◆ THE TASK
Please pick out and copy every row below that contains the word "pixels", matching case exactly.

◆ SOURCE MATERIAL
▼

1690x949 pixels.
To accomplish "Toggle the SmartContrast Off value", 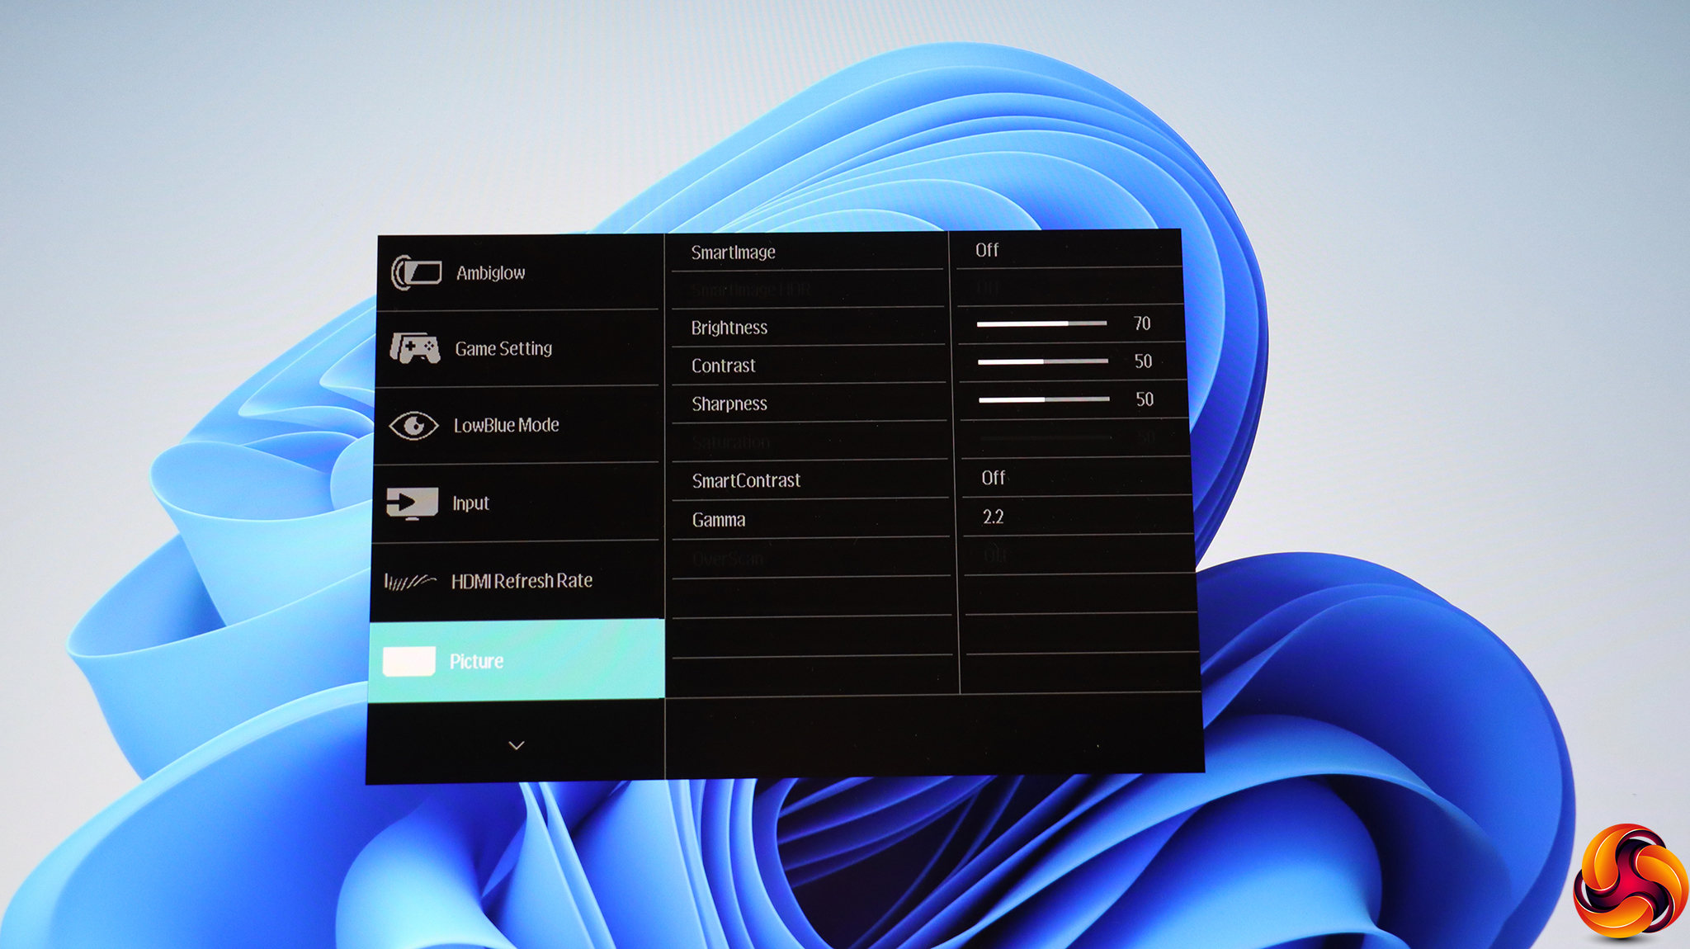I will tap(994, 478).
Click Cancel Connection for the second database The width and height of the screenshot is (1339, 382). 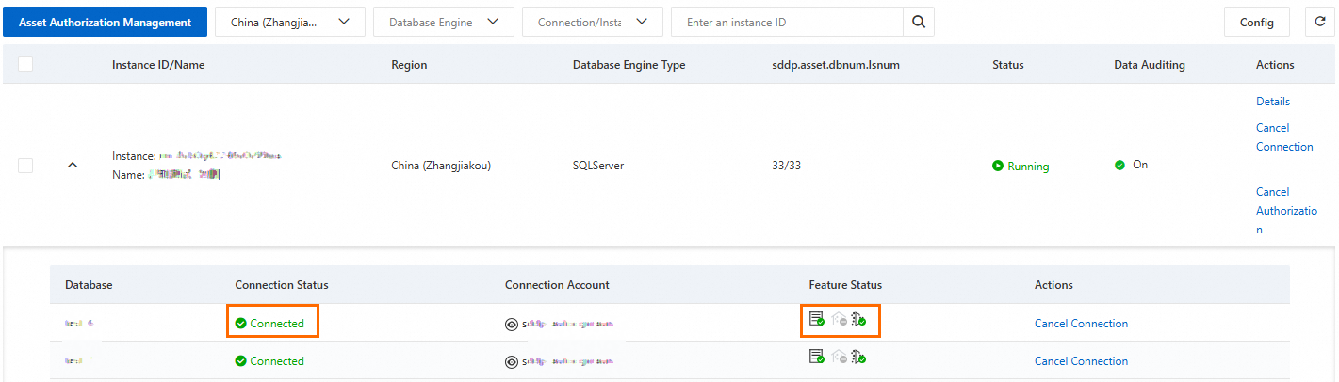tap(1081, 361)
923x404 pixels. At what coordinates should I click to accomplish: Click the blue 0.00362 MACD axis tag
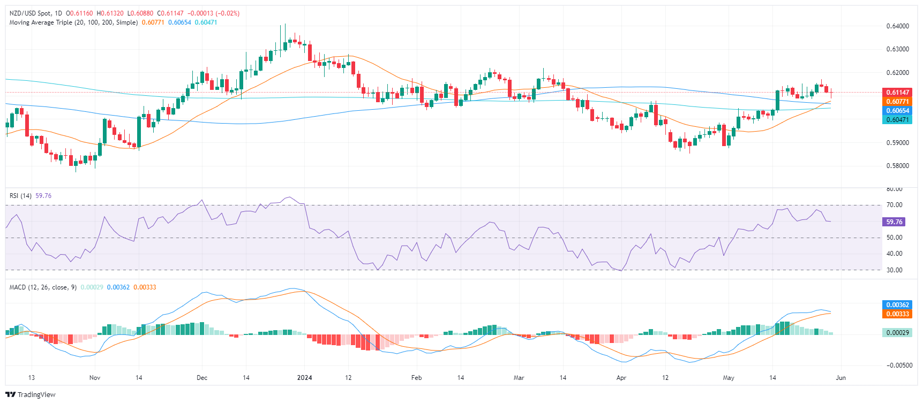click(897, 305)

▲

◆ TASK SOLUTION
1690x949 pixels.
923x404 pixels. At what coordinates should I click to accomplish: Click the blue 0.00362 MACD axis tag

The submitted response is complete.